Copy the lines below as they are; omit the images they contain.

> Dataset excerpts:
####################

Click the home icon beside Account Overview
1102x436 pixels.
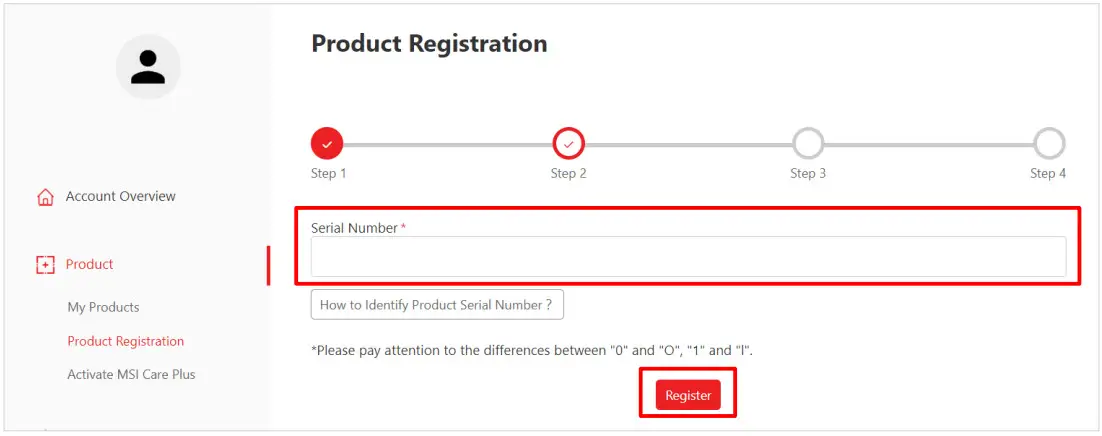click(45, 197)
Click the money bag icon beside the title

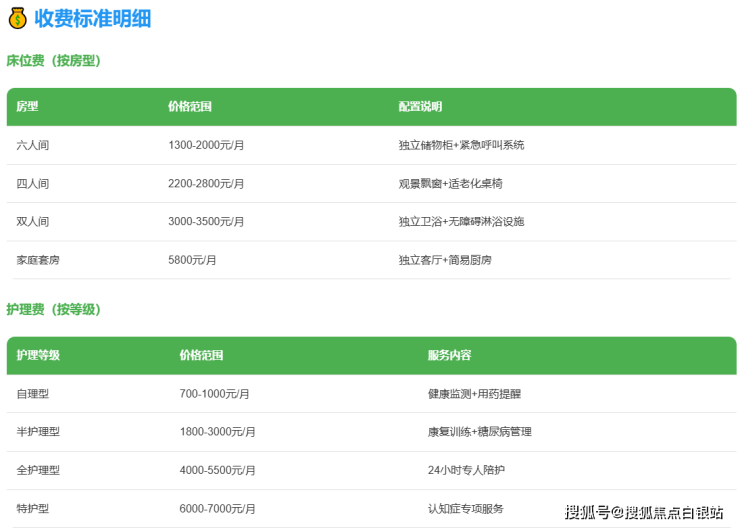(x=17, y=18)
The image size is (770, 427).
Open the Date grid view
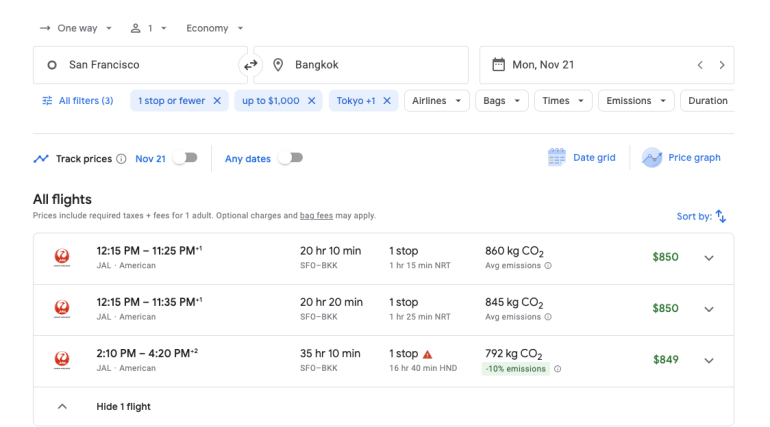(581, 158)
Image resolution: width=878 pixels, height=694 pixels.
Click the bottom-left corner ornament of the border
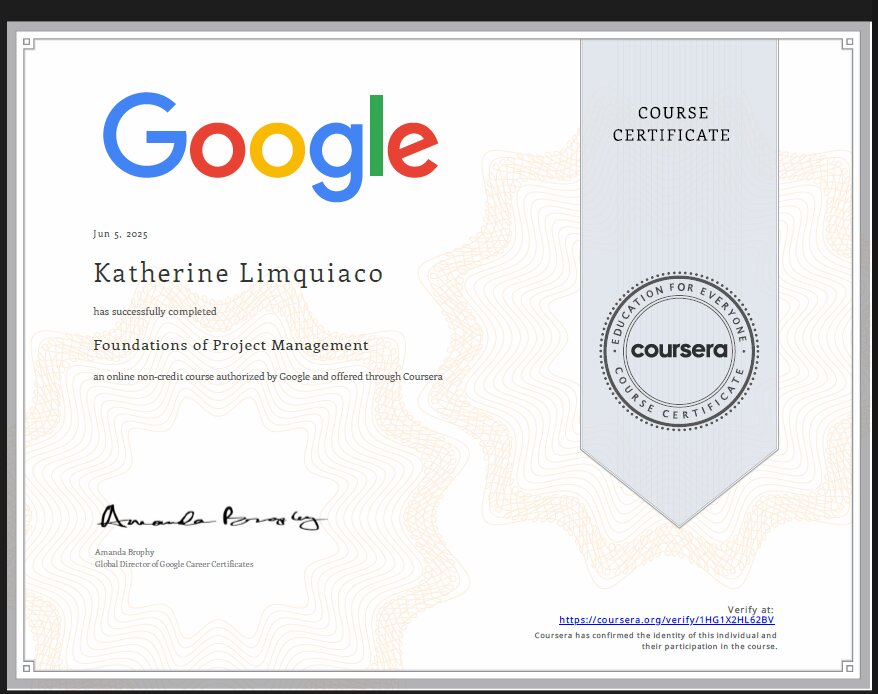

####################

> TASK OUTPUT:
Click the home icon beside Account Overview
1102x436 pixels.
click(45, 197)
Click the money bag icon beside the title

(x=17, y=18)
The image size is (770, 427).
Open the Date grid view
(581, 158)
Image resolution: width=878 pixels, height=694 pixels.
Click the bottom-left corner ornament of the border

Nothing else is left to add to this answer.